Perhaps a writer-side optimization would be more flexible. Then you can specialize either for BufWriter
or Vec
That sounds rather uncommon to me though. After all, read_to_end
is provided by the Read
trait so it's always available. The only case I can see where you would invoke io::copy
with a Vec
as destination is some generic interfaces that takes any W: Write
. But IMO such interfaces are ill-designed, as they could simply implement Read
instead and offer a much more flexible API.
yes, generic code taking a write was the concern.
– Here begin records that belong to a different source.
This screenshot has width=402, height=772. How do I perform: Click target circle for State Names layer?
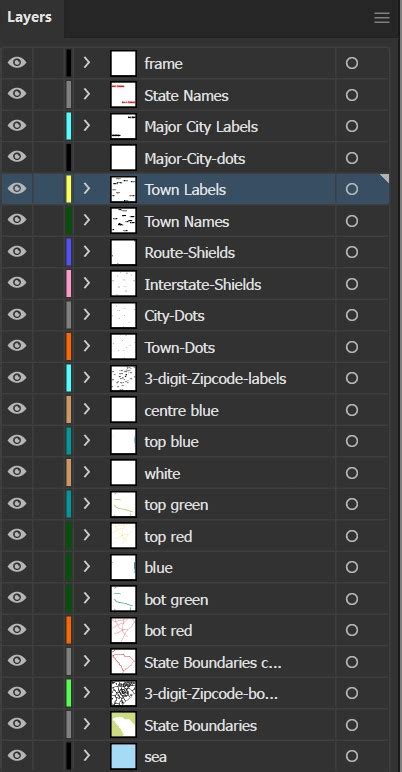coord(352,95)
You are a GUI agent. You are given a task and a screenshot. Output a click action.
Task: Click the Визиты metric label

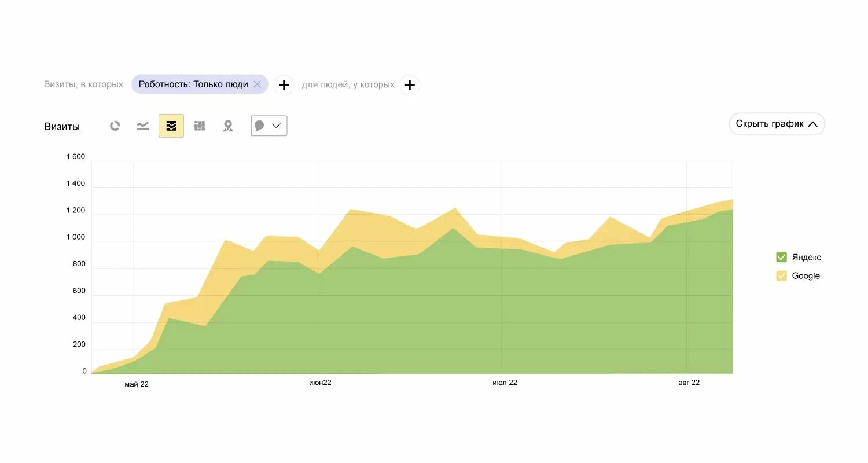tap(62, 127)
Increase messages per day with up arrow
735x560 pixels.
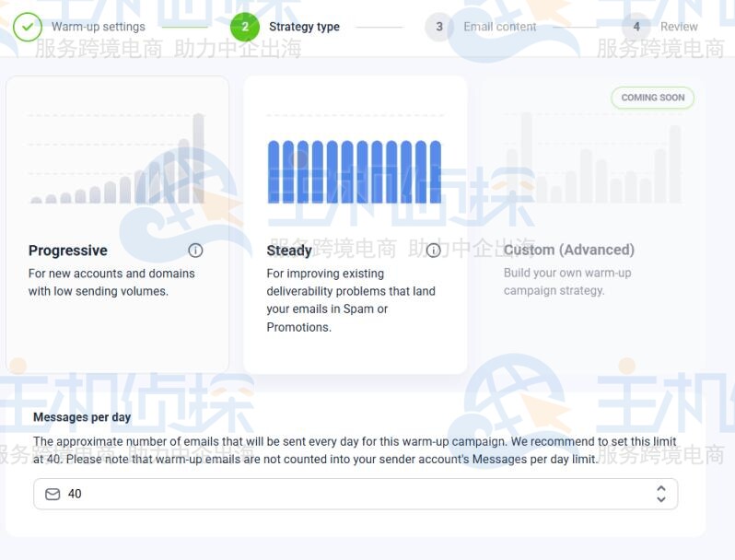[660, 489]
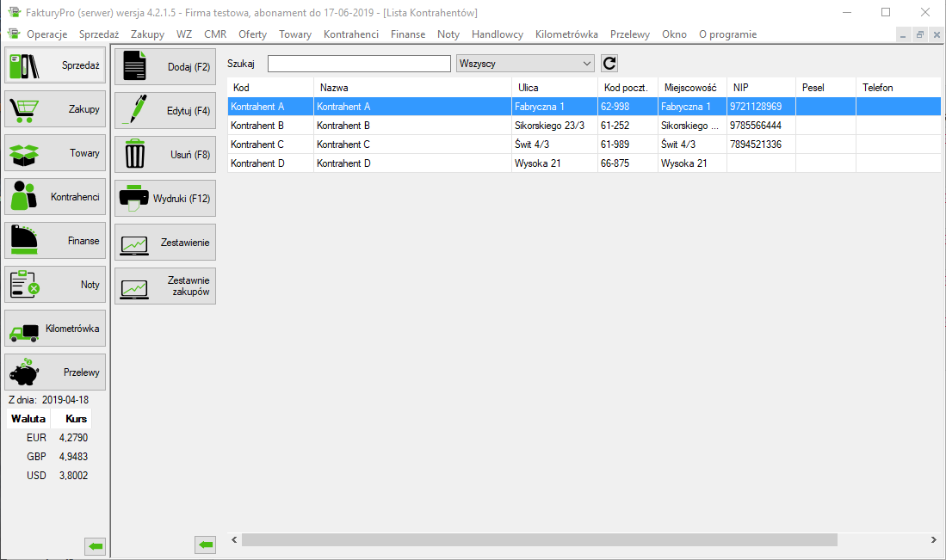The height and width of the screenshot is (560, 946).
Task: Open the Kontrahenci menu in menu bar
Action: click(350, 34)
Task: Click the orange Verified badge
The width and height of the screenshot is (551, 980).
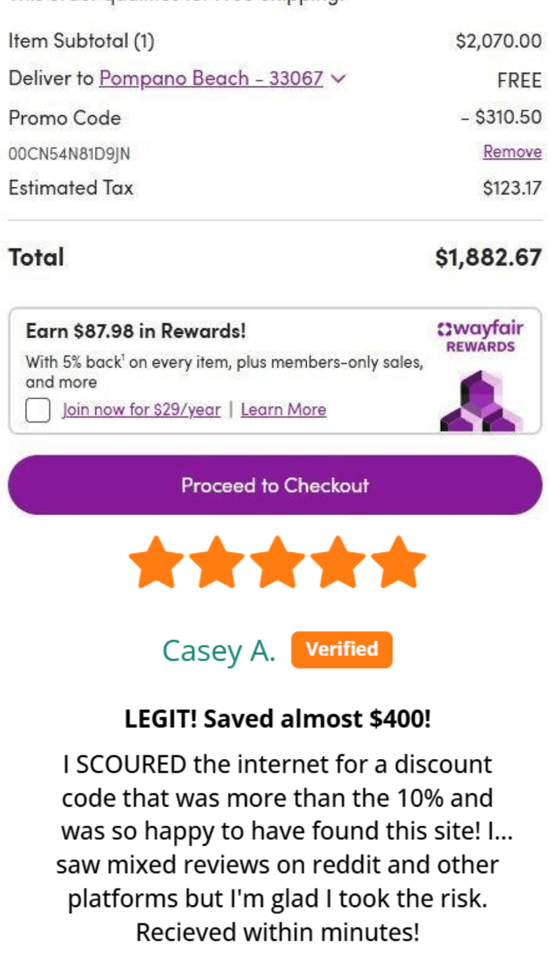Action: coord(342,649)
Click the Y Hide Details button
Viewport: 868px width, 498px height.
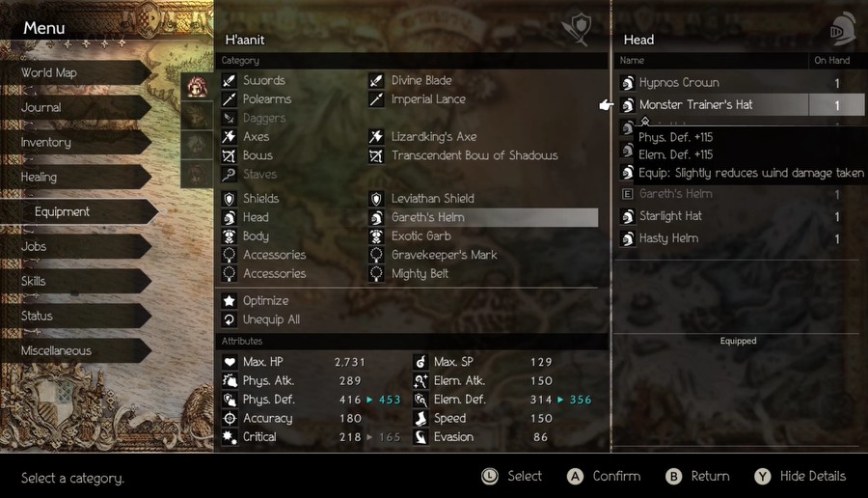point(800,477)
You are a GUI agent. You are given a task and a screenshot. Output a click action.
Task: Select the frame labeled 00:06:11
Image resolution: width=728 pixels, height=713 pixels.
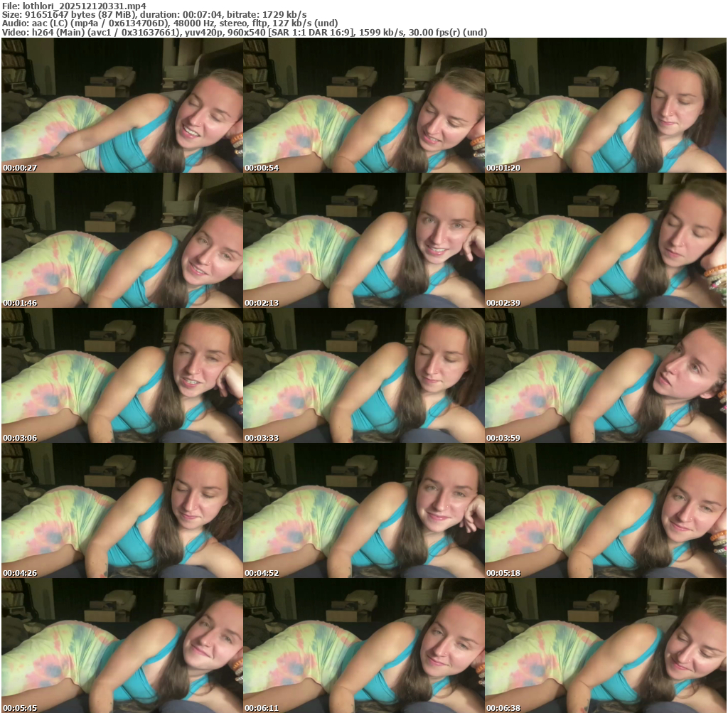point(364,645)
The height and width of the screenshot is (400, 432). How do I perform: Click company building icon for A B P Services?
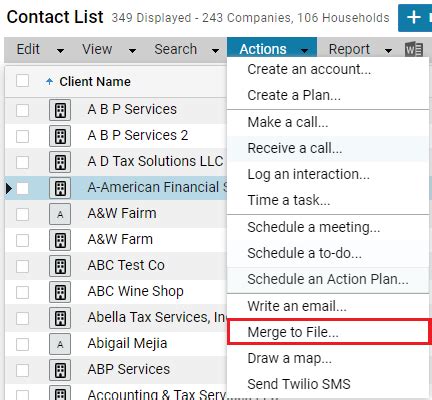(x=60, y=110)

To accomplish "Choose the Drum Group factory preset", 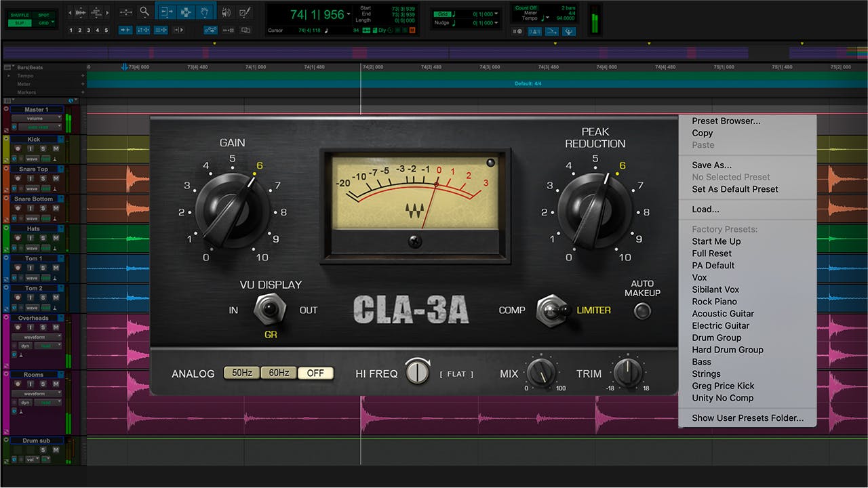I will pos(716,338).
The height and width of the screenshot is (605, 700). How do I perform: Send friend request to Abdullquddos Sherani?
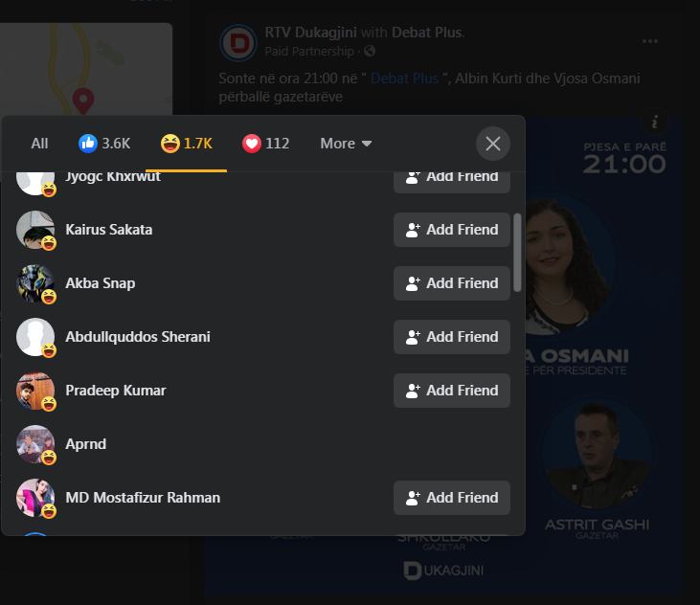451,337
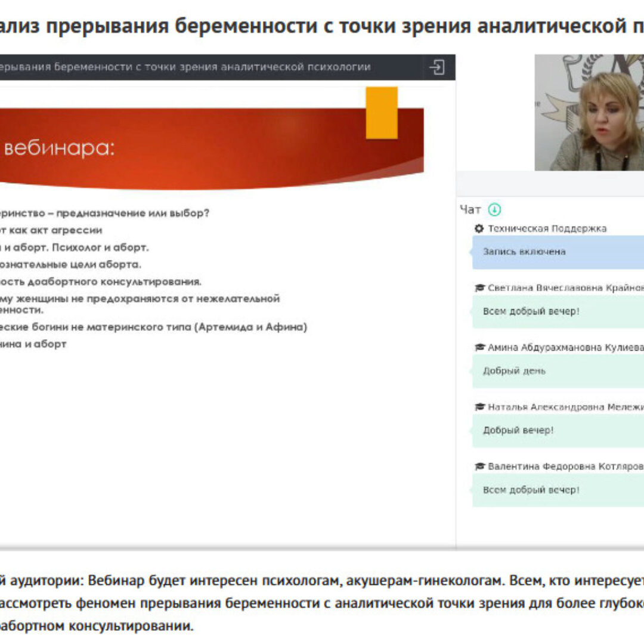Click the orange square on the slide
The width and height of the screenshot is (644, 644).
382,113
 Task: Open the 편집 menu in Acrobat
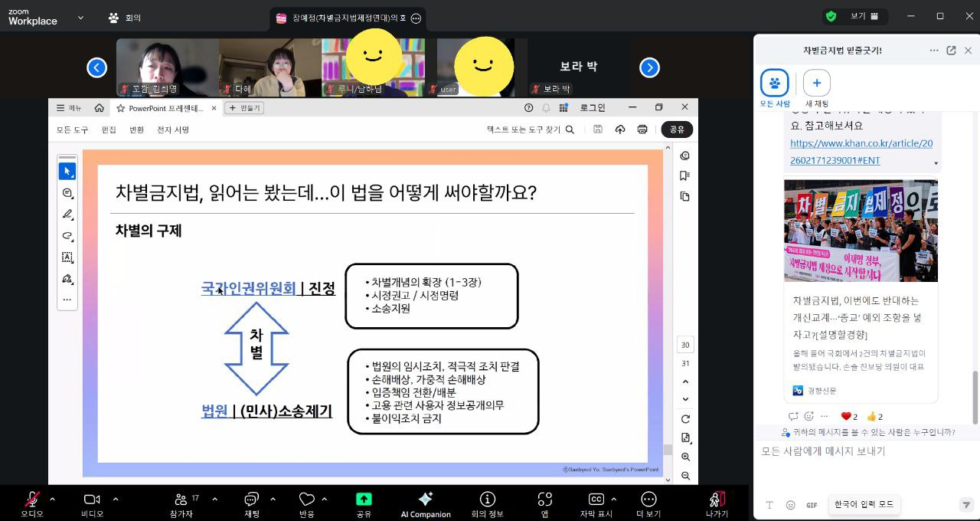[x=109, y=129]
E.g. tar-rs has a tar archive Builder which takes a Write
and is fed with Read
items. I'm not saying that creating an in-memory archive would be a good idea, just pointing out that these patterns do exist.
I had same kind of issue but with different library (indicatif). The copy rate was around 70 MB/s (inside single NVMe SSD). The problem was actually with running the debug version of my program. When I built and ran the release version, the speed jumped to over 1 GB/s.
With #78641 merged you can now (on next nightly) use BufWriter
to control the chunk size of io::copy
.
Since this relies on specialization it only works if you pass a BufWriter
directly, any other wrapper around it would disable this optimization.
I was using std::io::copy from an SSD to memory using ProgressBarReader, which reported an eye-raising 30 MB/s. Wrapping it in a BufReader (either as the outer or middle layer) made no real difference.
So I googled around a bit and found the recommended size was 64KB according to some random Microsoft article, so I decided to copy-paste the std::io::copy implementation and increase the buffer size. This got up to 600 MB/s at about 256KB which sounded a lot more reasonable...then it continued going upwards from there past the point of believability (unless the files were being pulled from RAM as a consequence of my repeated accesses). With a 10MB Vec, I got 228.36 GB/s 🙃.
Unrealistic values aside, has anybody checked the buffer value to make sure there isn't some huge low-hanging fruit for std::io::copy speeds?